Особо тягостные впечатления оставило разграбление крестьянами усадьбы Шахматово, где Блок провел прекрасные дни юности, утрата библиотеки. Поэт часто горевал по этому поводу. 22 сентября 1918 года: «Снилось Шахматово — а-а-а…» (Б.5, 251). 12 декабря 1918 года: «Отчего я сегодня ночью так обливался слезами в снах о Шахматове?» (Б.5, 252). 6 января 1919 года: «…Все, вероятно, грабили, а грабить там — в Шахматове — мало что ценного» (Б.5, 255). 20 марта 1919 года: «Сны, сны опять: Шахматово — по-особенному» (Б.5, 260).

Ранняя смерть Блока в возрасте 40 лет и 8 месяцев проистекала от тяжелых дум и чувств, вызванных текущими событиями. За стеной в квартиру поэта поселили матроса, которого Блок называл «буржуа». «Я живу в квартире, а за тонкой перегородкой находится другая квартира, где живет буржуа с семейством… Он обстрижен ежиком, расторопен… <…> Господи Боже!

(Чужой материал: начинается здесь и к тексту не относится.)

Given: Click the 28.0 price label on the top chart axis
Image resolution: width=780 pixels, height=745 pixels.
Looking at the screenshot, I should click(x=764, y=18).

Дай мне силу освободиться от ненависти к нему, которая мешает мне жить в квартире, душит злобой, перебивает мысли. <…> Отойди от меня, сатана, отойди от меня, буржуа… гнусно мне, рвотно мне, отойди, сатана» (Б.5,242).

Ранее бытовало мнение,что Блок умер от голода. Однако еды хватало, о болезни поэта знали и Луначарский, и Горький, хлопотали об отправке его на лечение. Ранимый, с чувствительным и открытым сердцем поэт страдал от того, что происходило вокруг него. Душой он не мог принять не разрыва со старой Россией, а уничтожение самой России как культурного и нравственного явления. «Болезнь моя росла, усталость и тоска загрызали, в нашей квартире я только молчал» (Б.5, 277). Последняя запись в дневнике от 18 июня 1921 года: «Мне трудно дышать, сердце заняло полгруди» (Б.5, 277).

Достоевский и Блок отражали в своем творчестве городской быт, жизнь различных слоев городского населения, редко касаясь проблем российской деревни. Достоевский оставил точные и яркие образы русского крестьянина. Он посвятил этой теме очерк «Мужик Марей» («ДП» за 1876 год), показав крепостного крестьянина, обладавшего огромной внутренней силой. Этот образ сыграл значительную роль в восприятии писателем русского народа, послужил ценным материалом для многих произведений.

Блок соприкасался с представителями крестьянства, пребывая в имении деда Андрея Николаевича Бекетова — известного ботаника, сельце Шахматове Клинского уезда Московской губернии. Известный ученый, профессор, ректор Петербургского университета не умел и не знал, как общаться с крестьянами. Будучи добрейшим и открытым человеком, далеким от повседневности, бытовых проблем, он идеализировал крестьян. «…Дед мой выходил к мужикам на крыльцо, потряхивая носовым платком; совершенно по той же причине, по которой И.С. Тургенев, разговаривая со своими крепостными, смущенно отколупывая кусочки краски с подъезда, обещая отдать все, что ни спросят, лишь бы отвязались» (Б.5, 67). Поэт приводит одно характерное воспоминание о деде: «Однажды дед мой, видя, что мужик несет из лесу на плече березку, сказал ему: «Ты устал, дай я тебе помогу». При этом ему и в голову не пришло то очевидное обстоятельство, что березка срублена в нашем лесу» (Б.5, 68).

Созвучие смыслов, чувств, настроений двух великих русских мыслителей относительно целого ряда исторических событий свидетельствует об органической преемственности русской культуры, о непреходящей любви к Отечеству, нашедшей отражение в творчестве лучших представителей русской литературы, о неразрывной связи поколений, прокладывающих путь добра и света от века к веку. На их примере можно и должно учиться вступающим в жизнь.

 

Литература:

 

  1. См.: Минц З.Г. Блок и Достоевский / З.Г. Блок // Достоевский и его время. — Л., 1971. — С. 217–247;
  2. Ефимов И.С. К проблеме традиции Достоевского в раннем творчестве Блока / И.С. Ефимов // Вестник Новгородского гос. университета. — 2009. — № 52. — С. 36–39.